PROMPT: Take the line containing "How do I perform: Open" and each line after it through the end of the data below, and return them exactly, minus any pictures.

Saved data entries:
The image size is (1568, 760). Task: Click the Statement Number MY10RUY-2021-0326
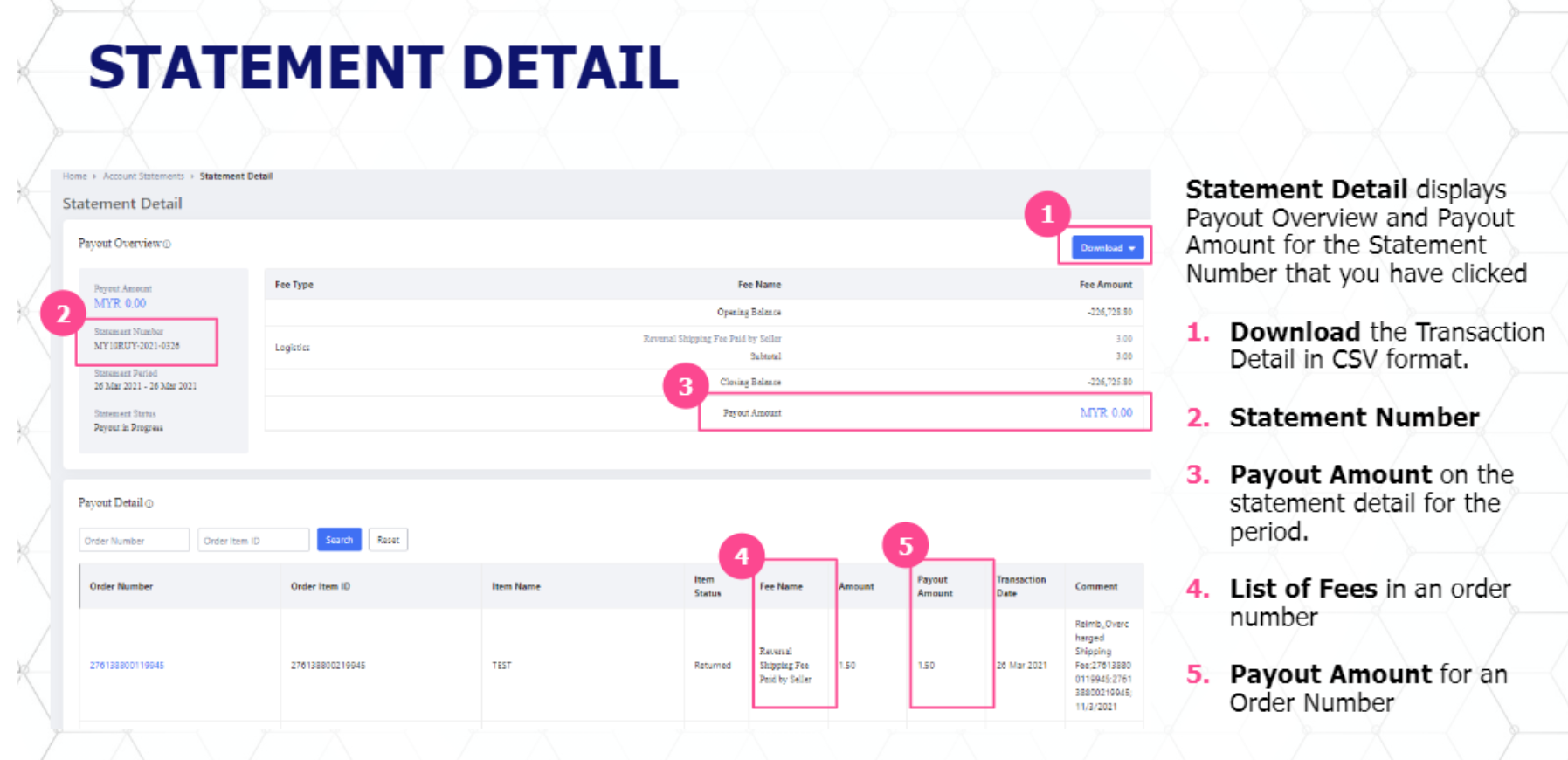[x=138, y=345]
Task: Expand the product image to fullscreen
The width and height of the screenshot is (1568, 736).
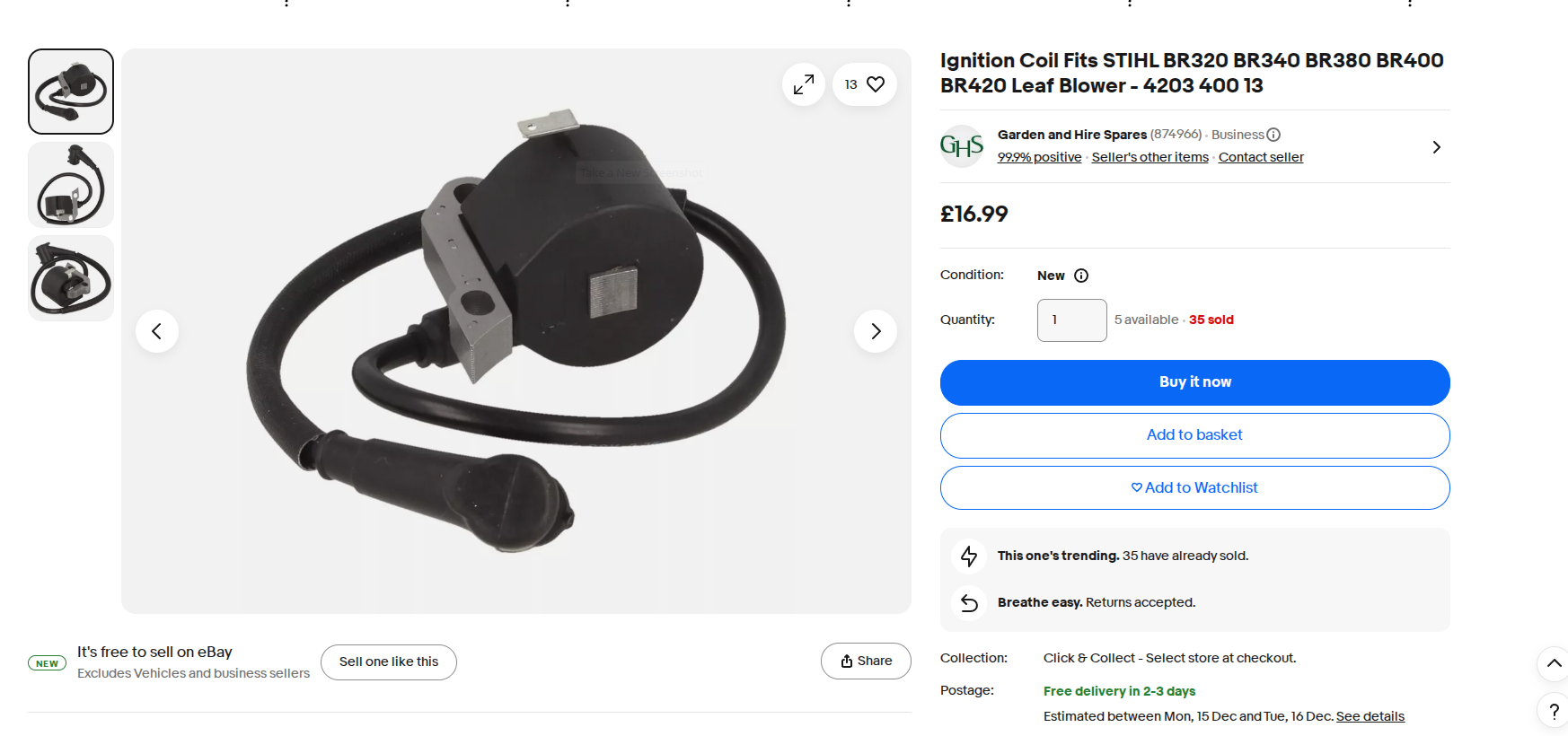Action: click(x=804, y=84)
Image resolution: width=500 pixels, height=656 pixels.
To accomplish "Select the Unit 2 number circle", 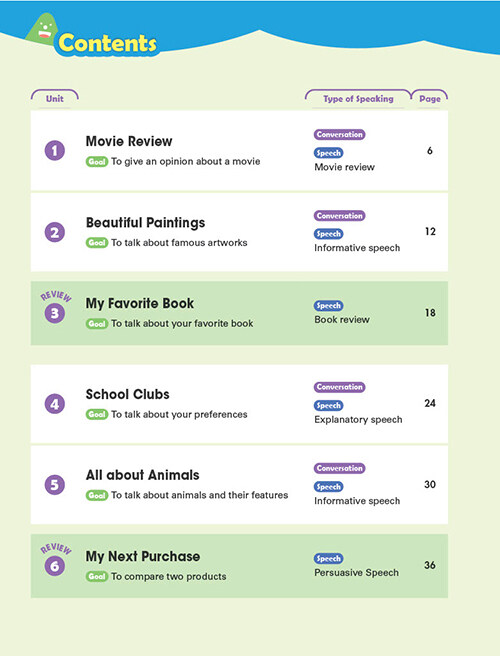I will pyautogui.click(x=55, y=232).
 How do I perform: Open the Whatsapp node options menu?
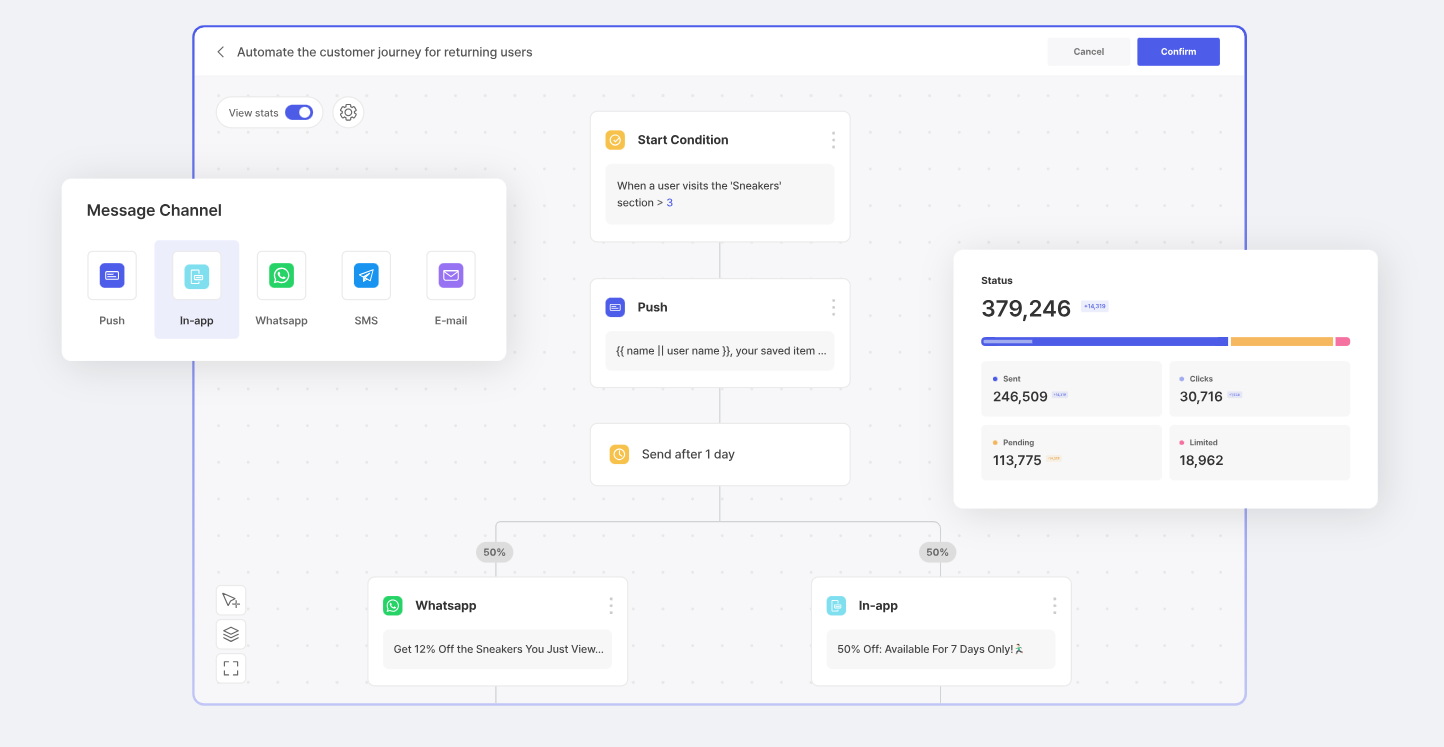(611, 605)
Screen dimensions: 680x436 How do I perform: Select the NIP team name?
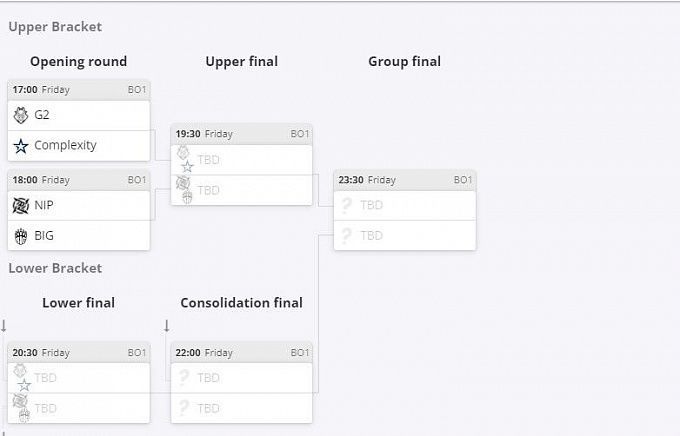click(44, 205)
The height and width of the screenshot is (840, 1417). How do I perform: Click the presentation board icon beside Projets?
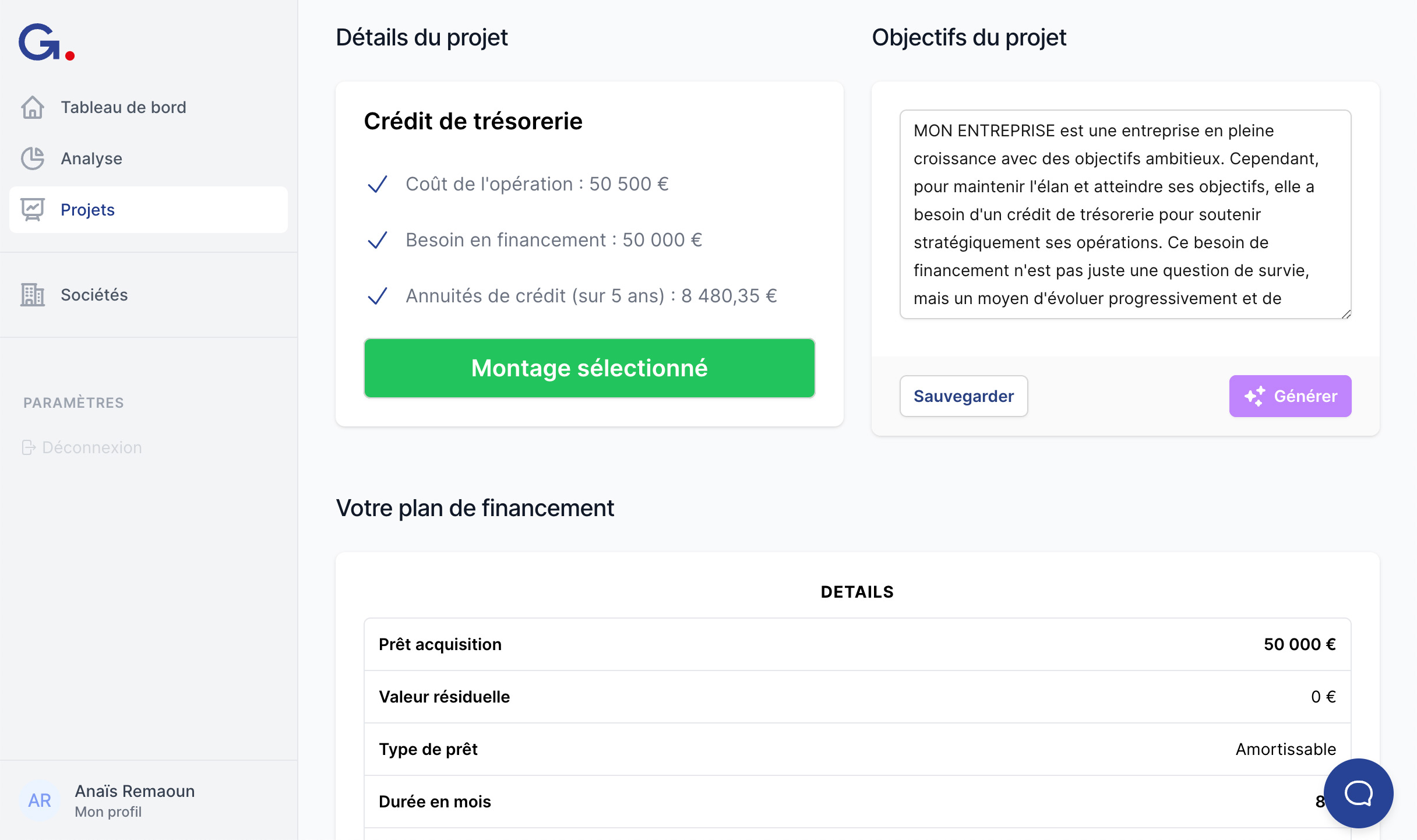pos(33,209)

RESULT BELOW:
 How do I perform: Open the Whatsapp node options menu?
(611, 605)
Screen dimensions: 680x436 How do I perform: Select the NIP team name?
click(44, 205)
The height and width of the screenshot is (840, 1417). How do I perform: Click the presentation board icon beside Projets?
pos(33,209)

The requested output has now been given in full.